**TEXTO PARA LEITURA**

——————

O procedimento envolve a criação de um implante poroso, impregnado com tiossulfato de sódio, capaz de liberar de forma gradual o sulfeto de hidrogênio (H₂S). Este gás, produzido naturalmente por células cerebrais saudáveis, é essencial para o funcionamento adequado do cérebro, mas seus níveis caem drasticamente após uma lesão. A estratégia dos pesquisadores é garantir que a liberação controlada de H₂S atue diretamente no local da lesão, ajudando a mitigar a inflamação e o estresse oxidativo, fatores que contribuem para a morte das células nervosas.
Além de apresentar um potencial significativo para a recuperação de células cerebrais após lesões, a abordagem traz uma vantagem ambiental interessante: faz uso de águas-vivas, frequentemente consideradas invasoras na região do mar de Azov. Isso não só transforma um problema ecológico em uma solução biomédica de alto valor, mas também abre novas possibilidades para a pesquisa sobre o uso de biomateriais em medicina.

——————

**TAREFAS**
1. De acordo com o texto sobre o implante, por que os pesquisadores querem que o H₂S seja liberado diretamente no local da lesão? Responda em uma a três frases.
2. Escreva uma continuação para o texto sobre o implante, começando logo depois da última frase.

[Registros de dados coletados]
——————

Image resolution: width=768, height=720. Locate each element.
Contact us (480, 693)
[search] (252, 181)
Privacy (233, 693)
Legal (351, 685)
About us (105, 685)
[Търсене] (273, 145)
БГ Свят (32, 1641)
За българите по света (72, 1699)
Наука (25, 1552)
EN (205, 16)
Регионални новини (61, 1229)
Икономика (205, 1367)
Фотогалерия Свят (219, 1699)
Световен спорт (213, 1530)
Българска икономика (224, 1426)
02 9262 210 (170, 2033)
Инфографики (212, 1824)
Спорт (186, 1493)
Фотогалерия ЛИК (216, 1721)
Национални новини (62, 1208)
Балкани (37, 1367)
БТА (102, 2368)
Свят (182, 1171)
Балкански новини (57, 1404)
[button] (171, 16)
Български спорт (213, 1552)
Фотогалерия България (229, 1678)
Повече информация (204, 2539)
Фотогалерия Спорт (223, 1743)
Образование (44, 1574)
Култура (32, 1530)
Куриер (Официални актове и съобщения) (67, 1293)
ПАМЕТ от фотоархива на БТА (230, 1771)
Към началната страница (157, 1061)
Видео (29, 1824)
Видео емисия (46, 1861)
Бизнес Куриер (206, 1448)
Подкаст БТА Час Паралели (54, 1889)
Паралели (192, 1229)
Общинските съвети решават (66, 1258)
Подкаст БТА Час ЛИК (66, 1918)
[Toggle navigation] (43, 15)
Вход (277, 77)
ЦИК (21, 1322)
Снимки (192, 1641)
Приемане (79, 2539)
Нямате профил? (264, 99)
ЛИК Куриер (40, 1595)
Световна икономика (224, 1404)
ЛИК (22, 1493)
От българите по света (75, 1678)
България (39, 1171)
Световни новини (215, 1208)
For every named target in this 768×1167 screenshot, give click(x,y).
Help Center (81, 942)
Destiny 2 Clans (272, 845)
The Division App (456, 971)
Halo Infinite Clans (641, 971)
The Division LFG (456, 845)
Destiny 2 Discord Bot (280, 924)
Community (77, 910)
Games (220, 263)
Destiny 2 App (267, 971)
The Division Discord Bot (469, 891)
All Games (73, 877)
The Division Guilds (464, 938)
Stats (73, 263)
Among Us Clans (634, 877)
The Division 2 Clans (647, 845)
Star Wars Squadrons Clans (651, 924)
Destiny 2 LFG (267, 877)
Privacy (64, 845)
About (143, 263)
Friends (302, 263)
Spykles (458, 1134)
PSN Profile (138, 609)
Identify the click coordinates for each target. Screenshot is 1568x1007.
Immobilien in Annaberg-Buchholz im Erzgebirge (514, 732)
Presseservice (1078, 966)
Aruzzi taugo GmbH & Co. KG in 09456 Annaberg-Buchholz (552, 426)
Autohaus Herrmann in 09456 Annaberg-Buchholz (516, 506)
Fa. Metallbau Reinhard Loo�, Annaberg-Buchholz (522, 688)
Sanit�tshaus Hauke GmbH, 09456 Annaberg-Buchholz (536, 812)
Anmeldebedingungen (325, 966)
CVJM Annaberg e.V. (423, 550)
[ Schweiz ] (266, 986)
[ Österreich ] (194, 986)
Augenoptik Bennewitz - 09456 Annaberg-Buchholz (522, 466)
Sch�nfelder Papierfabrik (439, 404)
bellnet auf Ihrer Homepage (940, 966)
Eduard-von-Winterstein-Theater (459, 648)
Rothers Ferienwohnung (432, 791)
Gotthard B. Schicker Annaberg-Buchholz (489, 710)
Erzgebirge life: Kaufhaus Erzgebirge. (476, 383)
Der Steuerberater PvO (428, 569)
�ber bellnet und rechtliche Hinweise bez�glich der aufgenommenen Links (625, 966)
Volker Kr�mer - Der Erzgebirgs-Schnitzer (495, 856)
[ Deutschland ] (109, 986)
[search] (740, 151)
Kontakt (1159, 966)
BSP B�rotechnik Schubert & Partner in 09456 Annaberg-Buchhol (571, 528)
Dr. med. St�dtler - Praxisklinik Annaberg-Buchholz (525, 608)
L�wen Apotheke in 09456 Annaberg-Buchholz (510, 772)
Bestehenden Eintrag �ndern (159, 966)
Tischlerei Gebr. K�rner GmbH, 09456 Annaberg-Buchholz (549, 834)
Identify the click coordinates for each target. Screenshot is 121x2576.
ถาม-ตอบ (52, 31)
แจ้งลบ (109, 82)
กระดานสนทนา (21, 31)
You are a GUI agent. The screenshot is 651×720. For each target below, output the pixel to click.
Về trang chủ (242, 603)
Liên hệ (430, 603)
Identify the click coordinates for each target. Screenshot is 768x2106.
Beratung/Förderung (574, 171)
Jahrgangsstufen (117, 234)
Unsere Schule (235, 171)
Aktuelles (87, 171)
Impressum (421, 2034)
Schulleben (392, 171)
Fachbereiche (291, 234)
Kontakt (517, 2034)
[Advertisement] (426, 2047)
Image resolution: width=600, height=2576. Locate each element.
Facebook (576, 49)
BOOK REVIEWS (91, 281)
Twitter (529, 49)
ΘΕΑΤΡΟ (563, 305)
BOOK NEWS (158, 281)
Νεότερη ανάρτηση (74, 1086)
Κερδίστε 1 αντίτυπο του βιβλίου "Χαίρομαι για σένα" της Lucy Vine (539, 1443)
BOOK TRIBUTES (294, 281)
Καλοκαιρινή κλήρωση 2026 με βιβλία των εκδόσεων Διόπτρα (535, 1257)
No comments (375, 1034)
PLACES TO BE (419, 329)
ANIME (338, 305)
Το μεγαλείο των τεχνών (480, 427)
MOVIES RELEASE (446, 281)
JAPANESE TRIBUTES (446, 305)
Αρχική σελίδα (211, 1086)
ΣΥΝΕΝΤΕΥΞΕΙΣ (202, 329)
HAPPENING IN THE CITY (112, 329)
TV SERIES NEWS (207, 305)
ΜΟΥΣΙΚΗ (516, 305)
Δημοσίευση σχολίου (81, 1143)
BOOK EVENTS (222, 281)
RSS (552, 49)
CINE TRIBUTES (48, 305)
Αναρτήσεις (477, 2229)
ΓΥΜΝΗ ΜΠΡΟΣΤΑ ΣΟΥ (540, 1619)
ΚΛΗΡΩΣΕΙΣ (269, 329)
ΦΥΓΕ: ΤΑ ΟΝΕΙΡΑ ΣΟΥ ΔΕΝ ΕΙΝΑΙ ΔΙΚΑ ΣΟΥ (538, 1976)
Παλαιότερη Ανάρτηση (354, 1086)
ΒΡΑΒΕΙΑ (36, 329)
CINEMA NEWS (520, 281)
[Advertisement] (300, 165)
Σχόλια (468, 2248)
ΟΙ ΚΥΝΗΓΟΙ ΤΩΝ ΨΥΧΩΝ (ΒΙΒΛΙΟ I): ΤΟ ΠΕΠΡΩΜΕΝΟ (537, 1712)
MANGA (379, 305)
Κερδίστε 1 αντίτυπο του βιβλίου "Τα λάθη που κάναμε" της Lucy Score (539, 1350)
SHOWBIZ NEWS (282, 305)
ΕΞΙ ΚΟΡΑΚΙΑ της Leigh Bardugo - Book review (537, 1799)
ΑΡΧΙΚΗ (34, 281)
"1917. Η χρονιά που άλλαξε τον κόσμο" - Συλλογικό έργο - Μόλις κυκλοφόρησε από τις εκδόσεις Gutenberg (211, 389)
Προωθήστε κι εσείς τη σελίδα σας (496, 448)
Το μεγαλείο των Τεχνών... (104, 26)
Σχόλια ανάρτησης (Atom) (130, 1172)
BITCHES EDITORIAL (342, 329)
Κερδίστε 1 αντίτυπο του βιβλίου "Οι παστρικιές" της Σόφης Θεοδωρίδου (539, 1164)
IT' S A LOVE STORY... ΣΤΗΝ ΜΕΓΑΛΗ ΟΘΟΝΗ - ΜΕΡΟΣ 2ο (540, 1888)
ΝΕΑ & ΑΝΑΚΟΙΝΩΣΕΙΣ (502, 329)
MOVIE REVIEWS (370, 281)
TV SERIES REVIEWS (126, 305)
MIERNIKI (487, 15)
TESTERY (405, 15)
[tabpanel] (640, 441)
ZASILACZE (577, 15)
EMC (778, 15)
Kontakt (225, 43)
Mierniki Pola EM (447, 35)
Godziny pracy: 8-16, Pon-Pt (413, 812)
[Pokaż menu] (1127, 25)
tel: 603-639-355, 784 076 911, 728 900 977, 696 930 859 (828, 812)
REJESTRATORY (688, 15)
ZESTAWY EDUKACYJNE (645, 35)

——————

**RESPOSTAS**
1. Porque, agindo no local da lesão, a liberação controlada de H₂S ajuda a diminuir a inflamação e o estresse oxidativo. Esses dois fatores contribuem para a morte das células nervosas.

2.
Os resultados preliminares da pesquisa indicam que o colágeno de águas-vivas pode proporcionar um suporte eficaz para a reconstrução do tecido cerebral danificado, representando assim um avanço relevante nas práticas atuais de tratamento de lesões neurológicas. Com o tempo, essa inovação poderá oferecer novas esperanças para pacientes que sofrem de consequências severas após traumas cerebrais, melhorando suas condições de vida e ampliando as perspectivas de recuperação funcional.